(Stored items)
----

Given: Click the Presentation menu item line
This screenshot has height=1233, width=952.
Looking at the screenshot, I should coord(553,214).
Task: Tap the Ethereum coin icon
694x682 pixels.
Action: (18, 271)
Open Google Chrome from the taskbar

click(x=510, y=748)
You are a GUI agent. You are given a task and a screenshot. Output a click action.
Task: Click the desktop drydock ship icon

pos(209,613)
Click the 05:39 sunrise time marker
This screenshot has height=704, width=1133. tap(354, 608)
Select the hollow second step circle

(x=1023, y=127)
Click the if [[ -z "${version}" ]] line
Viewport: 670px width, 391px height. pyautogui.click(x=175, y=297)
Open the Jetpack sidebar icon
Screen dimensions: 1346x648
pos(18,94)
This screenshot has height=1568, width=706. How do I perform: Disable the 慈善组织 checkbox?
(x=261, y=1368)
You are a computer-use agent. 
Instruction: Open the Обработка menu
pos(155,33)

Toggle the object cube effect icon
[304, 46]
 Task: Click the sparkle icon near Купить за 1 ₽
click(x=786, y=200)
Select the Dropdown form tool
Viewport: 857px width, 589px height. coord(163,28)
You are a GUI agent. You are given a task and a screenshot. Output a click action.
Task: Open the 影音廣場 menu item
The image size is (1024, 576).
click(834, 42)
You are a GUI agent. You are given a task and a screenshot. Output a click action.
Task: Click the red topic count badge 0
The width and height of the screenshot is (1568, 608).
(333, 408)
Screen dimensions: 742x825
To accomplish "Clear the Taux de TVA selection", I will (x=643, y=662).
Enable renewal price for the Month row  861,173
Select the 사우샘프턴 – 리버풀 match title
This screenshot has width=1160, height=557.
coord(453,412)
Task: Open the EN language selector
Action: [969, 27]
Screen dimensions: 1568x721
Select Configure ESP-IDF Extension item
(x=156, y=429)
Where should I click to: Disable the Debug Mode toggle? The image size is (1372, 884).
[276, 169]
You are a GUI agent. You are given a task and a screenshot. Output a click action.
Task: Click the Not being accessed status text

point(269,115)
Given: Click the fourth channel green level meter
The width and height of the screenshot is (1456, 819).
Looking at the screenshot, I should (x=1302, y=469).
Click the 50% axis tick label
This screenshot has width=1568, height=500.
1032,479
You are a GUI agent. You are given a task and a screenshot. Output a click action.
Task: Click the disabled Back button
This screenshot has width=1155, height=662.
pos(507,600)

----

** Your assignment **
Stopping at the line containing "Screen dimensions: 742x825", please repeat exactly every line from the very start of the entries, that line included, and nothing more.

** Answer box **
Given: Click the Presentation menu item line
This screenshot has height=1233, width=952.
Looking at the screenshot, I should coord(553,214).
Task: Tap the Ethereum coin icon
694x682 pixels.
Action: (18, 271)
Open Google Chrome from the taskbar

click(x=510, y=748)
You are a GUI agent. You are given a task and a screenshot. Output a click action.
Task: Click the desktop drydock ship icon

pos(209,613)
Click the 05:39 sunrise time marker
This screenshot has height=704, width=1133. tap(354, 608)
Select the hollow second step circle

(x=1023, y=127)
Click the if [[ -z "${version}" ]] line
Viewport: 670px width, 391px height. pyautogui.click(x=175, y=297)
Open the Jetpack sidebar icon
Screen dimensions: 1346x648
pos(18,94)
This screenshot has height=1568, width=706. How do I perform: Disable the 慈善组织 checkbox?
(x=261, y=1368)
You are a computer-use agent. 
Instruction: Open the Обработка menu
pos(155,33)

Toggle the object cube effect icon
[304, 46]
 Task: Click the sparkle icon near Купить за 1 ₽
click(x=786, y=200)
Select the Dropdown form tool
Viewport: 857px width, 589px height. coord(163,28)
You are a GUI agent. You are given a task and a screenshot. Output a click action.
Task: Open the 影音廣場 menu item
The image size is (1024, 576).
click(834, 42)
You are a GUI agent. You are given a task and a screenshot. Output a click action.
Task: Click the red topic count badge 0
The width and height of the screenshot is (1568, 608).
(333, 408)
Screen dimensions: 742x825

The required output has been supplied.